Vishria Eric 4
4 · Confluent, Inc. · Filed Mar 19, 2026
Research Summary
AI-generated summary of this filing
Confluent (CFLT) Director Eric Vishria Sells 684,498 Shares
What Happened Eric Vishria, a director of Confluent, reported dispositions on March 17, 2026 that together cancel 684,498 shares of Confluent stock in connection with the company’s merger. The three reported dispositions were 663,637; 12,559; and 8,302 shares. Under the Merger Agreement, each share of Class A common stock (and RSUs covering shares) was converted into the right to receive $31.00 per share in cash, for an aggregate cash value of approximately $21,219,438.
Key Details
- Transaction date: 2026-03-17 (reported on Form 4 filed 2026-03-19).
- Transaction type/code: Disposition to issuer (D) — shares canceled and converted to cash under the Merger Agreement (not an open-market sale).
- Per-share price: $31.00 (per Merger Agreement footnote); total ≈ $21.22M.

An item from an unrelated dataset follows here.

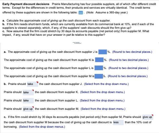Click red corner marker on supplier M dropdown

click(x=33, y=107)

- Reported line items: 663,637; 12,559; and 8,302 shares (total 684,498).
- Shares owned after the transaction: not specified in the filing.
- Relevant footnotes:
- F1: Each Class A share was canceled and converted into $31.00 cash (subject to tax withholding) under the Merger Agreement with IBM.
- F2: Some shares were held by entities controlled by the reporting person.
- F3: RSUs were canceled and converted into a cash payment equal to the Per Share Price × number of RSU-covered shares.
- Timeliness: Form 4 filed on 2026-03-19 for transactions on 2026-03-17 (appears timely within the Form 4 two-business-day filing window).
Context
- These dispositions resulted from a corporate merger payment (cash-out of shares and RSUs) and are administrative/transactional rather than an open-market sale by the insider. Such merger-related cancellations typically reflect deal terms, not necessarily the insider’s view on the company’s future prospects.
- For retail investors: purchases or open-market sales by insiders can be more informative about sentiment; merger cash-outs are routine outcomes of a negotiated transaction.
Insider Transaction Report
Form 4Exit
Confluent, Inc.CFLT
Vishria Eric
Director
Transactions
- Disposition to Issuer
Class A Common Stock
[F1]2026-03-17−12,559→ 0 total - Disposition to Issuer
Class A Common Stock
[F1][F2]2026-03-17−663,637→ 0 total(indirect: See footnote) - Disposition to Issuer
Restricted Stock Units
[F3]2026-03-17−8,302→ 0 total
Footnotes (3)
- [F1]Pursuant to the Agreement and Plan of Merger, dated December 7, 2025, by and among the Issuer, International Business Machines Corporation and Corvo Merger Sub, Inc. (the "Merger Agreement"), each share of Issuer Class A Common Stock was canceled and converted into the right to receive $31.00 per share in cash (the "Merger Consideration" or the "Per Share Price"), without interest and subject to applicable withholding taxes.
- [F2]Shares are held by entities controlled by the reporting person.
- [F3]Pursuant to the Merger Agreement, the RSUs were canceled in exchange for the right to receive an amount in cash, subject to applicable withholding taxes, equal to the product of (a) the Per Share Price multiplied by (b) the total number of shares of Class A Common Stock covered by the RSUs.